Making Panoramas from Fish-Eye Images

Yesterday I posted some images from my shoot in the Las Vegas Boneyard.  Included was one pano that I made by combining 3 images shot with a 10.5mm fish-eye lens.  I had never really thought of making a pano from fish-eye images because the lens has so much distortion around the edges that I never really thought it would merge well.  That’s until I saw Russell Brown from Adobe give his little demo in the opening keynote during Photoshop World (you can watch the entire keynote over at Terry White’s blog).  Dr. Brown showed the power of the Merge to Panorama tool in CS4 and clued me in to the little check-box that I had been missing that let me create my cool pano.  Check out this video to see how it was done.

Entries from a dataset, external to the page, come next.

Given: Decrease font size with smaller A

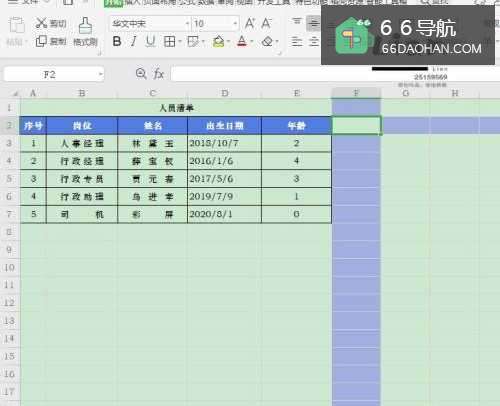Looking at the screenshot, I should click(266, 23).
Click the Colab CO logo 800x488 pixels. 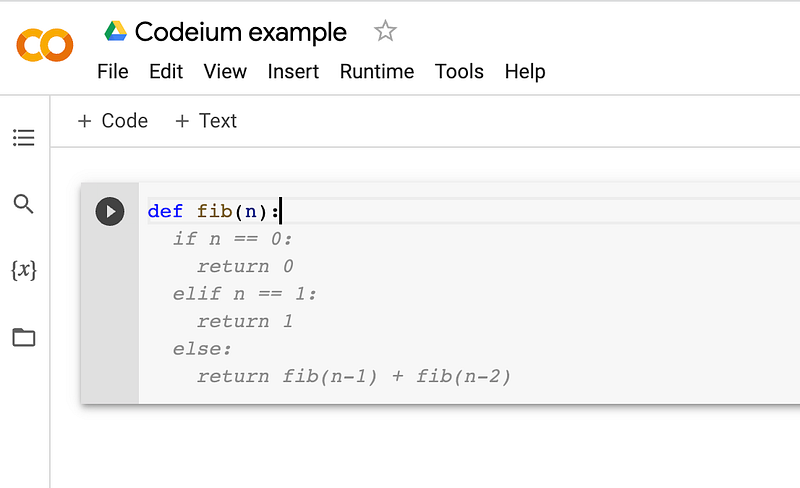point(45,45)
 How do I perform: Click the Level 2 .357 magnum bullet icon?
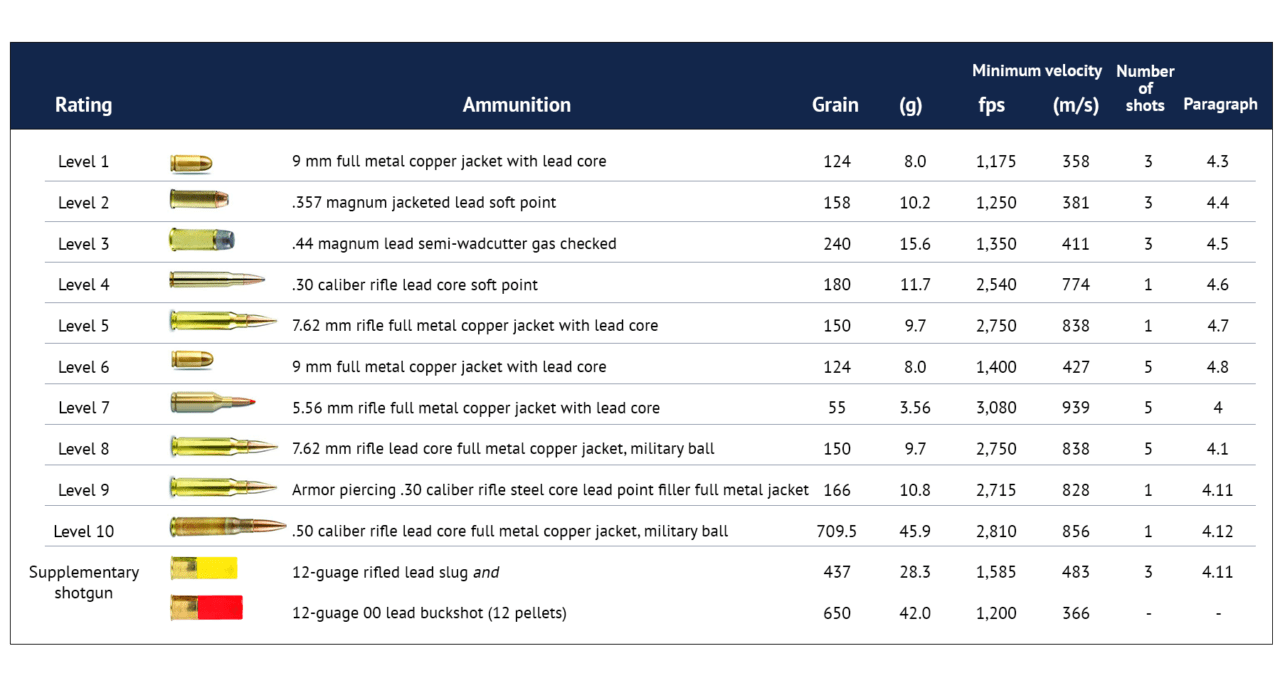pos(199,200)
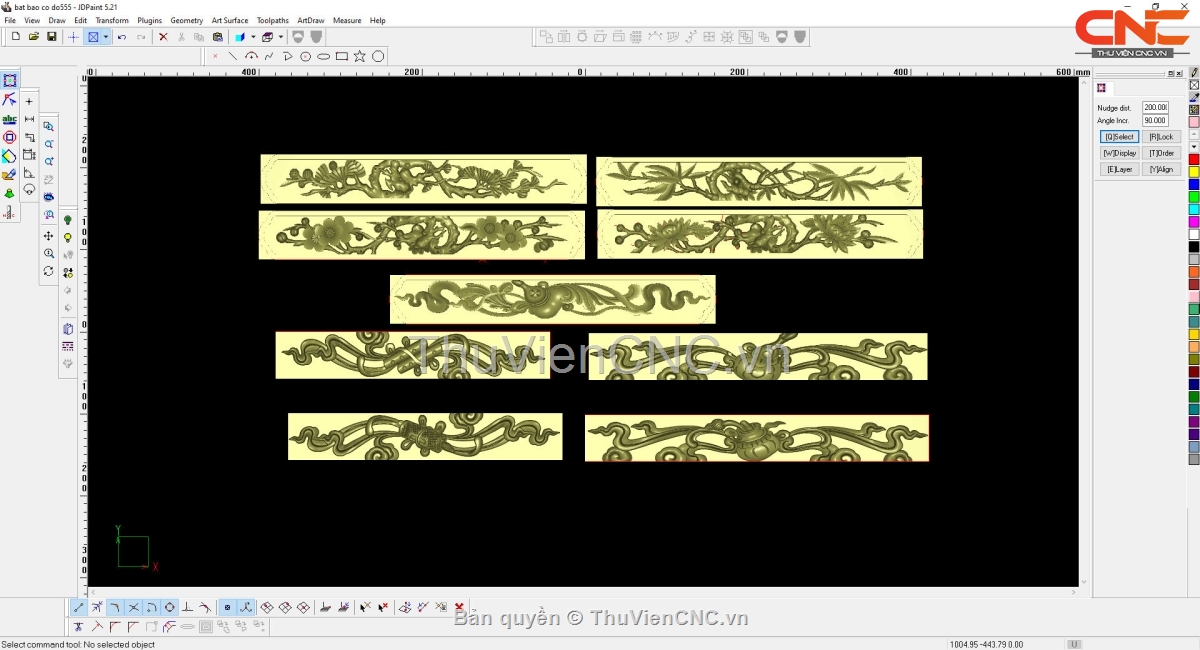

Now here’s the other really cool thing that I learned at photoshop World and it’s the tool I used to bring you the video tutorial.  See, usually I use a program called iShowU to create my video screen capture videos but this video wasn’t made with iShowU, it was made with an Internet application called Screenr that my buddy Rich Harrington turned me on to.  Screenr is a completely web-based option for creating video screen-casts and posting them to Twitter.  It also allows you to post them to YouTube as well as embedding them into a blog or web page.  It was extremely easy to use and the only downside is that you only get 5 minutes of record time.  Beyond that, it’s a totally cool application that I will be using for all my short tutorials.  You can begin using it for your own videos by checking out the Screenr website.